Художник Илья Глазунов — великий русский человек, далеко перешагнувший сферу живописи и ставший одним из глубочайших выразителей русского духа, духовным мыслителем, равным по своему значению И. Киреевскому, А. Хомякову, К. Аксакову, Н. Данилевскому. В созданных Глазуновым образах многие русские люди смогли глубоко понять то, что было написано в произведениях самых выдающихся выразителей русской национальной мысли. Еще не познакомившись с трудами славянофилов, я получил от картин Глазунова многое из того, что было написано в их книгах. Впервые на одну из выставок Глазунова еще в 1964 (?) году меня привел отец. Помню возбужденные толпы и чувство великого, таинственного, родного, но еще мне не совсем понятного. Осознание величия трудов Глазунова пришло только в 1967—1968 годах. Образы русской истории оживают для меня в картинах «Иван Грозный» и «Борис Годунов», «Князь Олег» и «Андрей Рублев», «Царевич Дмитрий» и «Русский Икар». Увлекаться Достоевским я стал после знакомства с иллюстрациями к его произведениям Глазунова. Через видение Глазунова мне стали более доступны многие персонажи книг Мельникова-Печерского, Лескова, Гончарова, Лермонтова, Островского. Помню, как с друзьями мы рассматривали иллюстрацию Глазунова к А. К. Толстому «У фрески “Страшный Суд”». Возле своей кровати я повесил вырезанную из журнала картину «Господин Великий Новгород».

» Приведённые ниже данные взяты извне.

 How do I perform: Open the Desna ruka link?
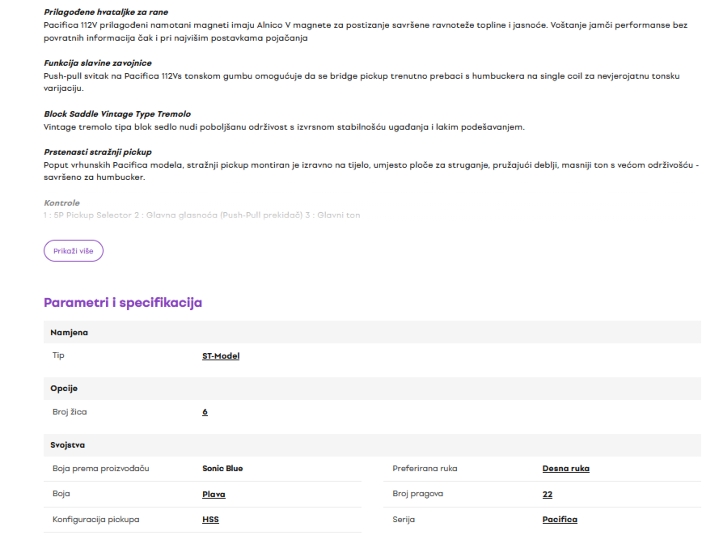point(566,468)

Через много лет, познакомившись с Ильей Сергеевичем лично, подолгу беседуя с ним, я понял, какого труда стоило ему пробиться с русскими образами через враждебную среду. С первых его успехов на него ополчились еврейские критики во главе с Б. Иогансоном. Критиков раздражало увлечение художника древнерусской живописью. В традициях пролеткульта они обвинили Глазунова в «достоевщине» и «поповщине», приводя при этом цитаты из Ленина. Еврейские круги относились к Глазунову с нескрываемой ненавистью, объявляя его картины враждебными социализму.